Indoor Prisoners - Breathing Space Blog

Noted Feng Shui author Nancy Wydra, writes: “For most of human history we lived not just in close association with nature but outdoors, in direct contact with it. Survival required full use of all of the senses. Early humans were able to identify poisonous plants by smell, discern by the sound of movement which animals lurked amid foliage, and use their vocal cords to identify themselves to others and to send signals of distress. Human beings evolved in direct response to their environment. Scientists theorize, for example, that standing upright was a response to the need to see faster predators from a safe distance."

"Premodern human beings not only responded to the natural environment but also thrived in it. The sounds of birds, wind, and scurrying animals; the fragrance of grasses and flowers and the scents of animals were woven into the fabric of each day while humans performed life-sustaining tasks. The warming sunlight encouraged the production of serotonin (a neurochemical that encourages feelings of optimism and happiness) and injected vitamin D into a recipient's life force. Nature provided a multi-tiered sensorial infusion that is obliterated indoors.

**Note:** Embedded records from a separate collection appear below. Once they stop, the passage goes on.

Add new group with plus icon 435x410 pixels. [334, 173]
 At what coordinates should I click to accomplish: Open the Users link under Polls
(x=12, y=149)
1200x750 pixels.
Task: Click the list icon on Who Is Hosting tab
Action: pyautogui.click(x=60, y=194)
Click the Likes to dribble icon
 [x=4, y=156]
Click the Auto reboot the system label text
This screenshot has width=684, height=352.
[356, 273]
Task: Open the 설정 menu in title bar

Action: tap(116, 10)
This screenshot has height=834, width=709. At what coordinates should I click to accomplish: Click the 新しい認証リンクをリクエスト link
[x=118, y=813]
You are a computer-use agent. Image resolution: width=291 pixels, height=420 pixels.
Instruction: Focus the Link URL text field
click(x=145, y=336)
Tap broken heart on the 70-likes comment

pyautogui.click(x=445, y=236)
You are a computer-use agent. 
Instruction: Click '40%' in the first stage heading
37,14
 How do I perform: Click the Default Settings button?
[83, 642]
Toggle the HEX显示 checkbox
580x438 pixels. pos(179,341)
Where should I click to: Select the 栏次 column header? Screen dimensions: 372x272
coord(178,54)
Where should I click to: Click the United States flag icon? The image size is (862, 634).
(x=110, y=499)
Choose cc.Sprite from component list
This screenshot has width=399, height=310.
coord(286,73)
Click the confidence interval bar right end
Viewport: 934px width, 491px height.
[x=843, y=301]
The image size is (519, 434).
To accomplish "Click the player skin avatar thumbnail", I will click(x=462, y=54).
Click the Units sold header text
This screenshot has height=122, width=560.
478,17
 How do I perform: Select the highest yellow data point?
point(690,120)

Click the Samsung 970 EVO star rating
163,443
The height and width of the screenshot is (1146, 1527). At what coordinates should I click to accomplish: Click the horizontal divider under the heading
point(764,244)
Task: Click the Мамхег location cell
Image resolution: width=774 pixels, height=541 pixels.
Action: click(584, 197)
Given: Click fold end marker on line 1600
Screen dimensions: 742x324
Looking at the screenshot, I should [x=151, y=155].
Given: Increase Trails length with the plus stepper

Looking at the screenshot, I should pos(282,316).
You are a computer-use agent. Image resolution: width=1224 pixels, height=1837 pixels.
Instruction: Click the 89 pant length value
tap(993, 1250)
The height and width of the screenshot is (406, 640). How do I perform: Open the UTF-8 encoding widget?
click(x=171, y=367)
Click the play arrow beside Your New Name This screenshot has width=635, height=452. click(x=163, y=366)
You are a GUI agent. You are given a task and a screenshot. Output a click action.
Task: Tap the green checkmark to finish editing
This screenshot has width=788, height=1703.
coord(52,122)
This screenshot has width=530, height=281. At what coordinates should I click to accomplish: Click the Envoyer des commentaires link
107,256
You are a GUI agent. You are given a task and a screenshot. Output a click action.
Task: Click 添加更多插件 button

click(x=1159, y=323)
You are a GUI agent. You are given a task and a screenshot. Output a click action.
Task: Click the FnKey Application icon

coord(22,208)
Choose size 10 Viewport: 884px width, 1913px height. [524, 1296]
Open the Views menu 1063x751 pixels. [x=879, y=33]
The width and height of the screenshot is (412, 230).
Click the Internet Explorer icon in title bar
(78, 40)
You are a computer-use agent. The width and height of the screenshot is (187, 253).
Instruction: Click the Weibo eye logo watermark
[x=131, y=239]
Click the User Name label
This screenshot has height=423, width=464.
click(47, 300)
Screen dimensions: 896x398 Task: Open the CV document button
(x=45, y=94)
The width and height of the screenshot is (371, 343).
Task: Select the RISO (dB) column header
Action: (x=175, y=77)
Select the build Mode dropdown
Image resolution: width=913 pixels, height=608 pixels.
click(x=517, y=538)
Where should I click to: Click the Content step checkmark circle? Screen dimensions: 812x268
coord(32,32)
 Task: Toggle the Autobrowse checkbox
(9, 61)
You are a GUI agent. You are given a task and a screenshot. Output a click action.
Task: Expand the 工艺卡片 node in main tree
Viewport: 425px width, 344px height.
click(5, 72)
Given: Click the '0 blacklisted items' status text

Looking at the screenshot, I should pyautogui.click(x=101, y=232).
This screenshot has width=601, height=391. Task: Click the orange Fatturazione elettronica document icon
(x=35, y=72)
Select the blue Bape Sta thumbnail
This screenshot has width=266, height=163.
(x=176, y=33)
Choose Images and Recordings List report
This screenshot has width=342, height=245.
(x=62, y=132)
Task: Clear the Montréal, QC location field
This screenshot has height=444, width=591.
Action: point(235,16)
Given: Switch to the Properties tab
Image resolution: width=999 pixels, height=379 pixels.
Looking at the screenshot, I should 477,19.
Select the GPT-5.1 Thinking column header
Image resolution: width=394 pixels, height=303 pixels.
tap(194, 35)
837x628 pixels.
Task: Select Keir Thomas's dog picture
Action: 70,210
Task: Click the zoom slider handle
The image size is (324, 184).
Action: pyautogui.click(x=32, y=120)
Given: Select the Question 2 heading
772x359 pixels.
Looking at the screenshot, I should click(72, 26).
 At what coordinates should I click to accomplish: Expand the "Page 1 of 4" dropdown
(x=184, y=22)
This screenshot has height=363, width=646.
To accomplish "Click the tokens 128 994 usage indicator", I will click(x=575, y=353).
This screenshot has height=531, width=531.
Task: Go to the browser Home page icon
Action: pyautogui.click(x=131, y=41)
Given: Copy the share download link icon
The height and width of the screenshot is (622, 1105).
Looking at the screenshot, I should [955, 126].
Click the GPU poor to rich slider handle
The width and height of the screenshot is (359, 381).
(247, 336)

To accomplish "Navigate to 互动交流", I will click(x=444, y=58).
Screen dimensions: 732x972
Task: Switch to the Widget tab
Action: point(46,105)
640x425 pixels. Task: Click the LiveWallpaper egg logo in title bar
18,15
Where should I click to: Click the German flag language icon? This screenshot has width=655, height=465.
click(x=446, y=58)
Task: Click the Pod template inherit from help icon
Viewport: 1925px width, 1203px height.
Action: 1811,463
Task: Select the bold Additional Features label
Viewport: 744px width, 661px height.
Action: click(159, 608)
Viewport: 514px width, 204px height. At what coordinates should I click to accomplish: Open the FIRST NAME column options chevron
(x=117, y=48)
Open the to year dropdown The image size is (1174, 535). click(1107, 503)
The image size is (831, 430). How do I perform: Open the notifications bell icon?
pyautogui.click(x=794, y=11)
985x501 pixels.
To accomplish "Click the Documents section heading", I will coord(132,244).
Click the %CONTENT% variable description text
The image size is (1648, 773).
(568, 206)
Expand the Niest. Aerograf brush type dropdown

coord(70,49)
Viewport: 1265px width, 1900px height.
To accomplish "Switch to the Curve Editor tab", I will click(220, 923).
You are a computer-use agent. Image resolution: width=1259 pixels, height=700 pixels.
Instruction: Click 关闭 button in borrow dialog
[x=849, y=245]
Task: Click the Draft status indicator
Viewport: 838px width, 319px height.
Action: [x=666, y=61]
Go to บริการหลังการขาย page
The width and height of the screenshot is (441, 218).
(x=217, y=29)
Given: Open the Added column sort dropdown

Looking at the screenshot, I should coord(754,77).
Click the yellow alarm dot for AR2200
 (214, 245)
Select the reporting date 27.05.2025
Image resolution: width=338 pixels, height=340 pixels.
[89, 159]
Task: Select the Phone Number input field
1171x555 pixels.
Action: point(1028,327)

In sharp contrast, life today in spent mostly indoors. Statistics reveal that the majority of Americans spend less than one hour outside every day. Even if we do nothing else to help our lives, spending more time outside will contribute to our physical and emotional well-being. The National Institutes of Health report that if each of us would walk twenty minutes to work and then home again at day's end, the general population's health would improve significantly.